Type of Organization
Indonesia does not have animal welfare laws that manage strays or domestic animals, so there are no rescue organizations that come to the aid of the abused or neglected, and tragically there are many. Compassion for animals in Bandung is very low, they are treated as commodities through ‘backyard breeding’, and they are treated horribly.
What officially started The Whiskers’ Syndicate, an organization Josie founded some months after her arrival to Indonesia, was a female cat named Grace who belonged to the boarding house she was staying at. Being pregnant, the cat was constantly kicked, hit and starved by the boarding attendant’s young son, and began to take refuge in Josie’s room. Grace gave birth to five kittens and the young son demanded that Josie give Grace and her kittens to his devices but she refused, and was threatened with eviction.
Josie took Whiskers’ Syndicate to the next level when she rescued two small cats that were crushed by a motorcycle and needed extensive vet care. She began by sending their stories and plea out on the Internet. However, along with the pouring support, came a growing number of cats from people who started dumping injured and strays at her doorstep.
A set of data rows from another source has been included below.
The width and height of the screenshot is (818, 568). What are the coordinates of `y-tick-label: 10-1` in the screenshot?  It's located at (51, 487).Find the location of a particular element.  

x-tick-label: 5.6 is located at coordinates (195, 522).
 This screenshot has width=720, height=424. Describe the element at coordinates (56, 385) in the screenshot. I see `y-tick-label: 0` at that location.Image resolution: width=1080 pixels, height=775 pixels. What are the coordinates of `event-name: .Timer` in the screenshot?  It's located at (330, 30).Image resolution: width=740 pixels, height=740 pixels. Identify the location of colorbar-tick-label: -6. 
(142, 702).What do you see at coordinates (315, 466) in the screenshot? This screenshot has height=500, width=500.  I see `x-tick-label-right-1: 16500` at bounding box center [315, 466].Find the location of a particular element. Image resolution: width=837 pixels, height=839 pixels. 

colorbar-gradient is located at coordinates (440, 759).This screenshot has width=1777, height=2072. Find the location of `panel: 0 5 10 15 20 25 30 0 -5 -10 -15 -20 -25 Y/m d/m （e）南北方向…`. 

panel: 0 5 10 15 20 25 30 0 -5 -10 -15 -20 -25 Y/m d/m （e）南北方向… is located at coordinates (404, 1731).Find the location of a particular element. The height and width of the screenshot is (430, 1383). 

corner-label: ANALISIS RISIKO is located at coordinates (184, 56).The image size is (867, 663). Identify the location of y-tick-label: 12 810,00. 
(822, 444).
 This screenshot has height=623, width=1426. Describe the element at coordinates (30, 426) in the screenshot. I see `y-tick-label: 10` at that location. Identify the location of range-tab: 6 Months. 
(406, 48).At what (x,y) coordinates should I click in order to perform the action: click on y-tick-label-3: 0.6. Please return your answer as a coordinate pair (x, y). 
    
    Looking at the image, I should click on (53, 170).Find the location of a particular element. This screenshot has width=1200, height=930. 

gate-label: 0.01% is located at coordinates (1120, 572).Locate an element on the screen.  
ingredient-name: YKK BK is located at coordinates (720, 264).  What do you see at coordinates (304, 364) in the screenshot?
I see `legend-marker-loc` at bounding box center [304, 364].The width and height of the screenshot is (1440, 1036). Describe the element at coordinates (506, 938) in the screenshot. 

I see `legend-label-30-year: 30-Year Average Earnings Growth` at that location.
Currently there are 35 cats and kittens living under her care, each of them a different victim of neglect and abuse that has left permanent defects on their bodies. Josie has no volunteers, she is providing shelter, food and care for the cats on her own very limited budget and now finds herself facing eviction once again.
We learned of Josie and The Whisker’s Syndicate through many of our concerned supporters who saw her plight on the internet and we are pleased to offer her an International Grant through our Shelters Program. With your support, Josie will be able to find a suitable sanctuary for her animals and will continue her fight for the welfare of animals in Indonesia. Her next mission is to run a TNR (Trap and Release) program with better planning, execution, and greater result so that she can show people that there are better options in stray management other than culling.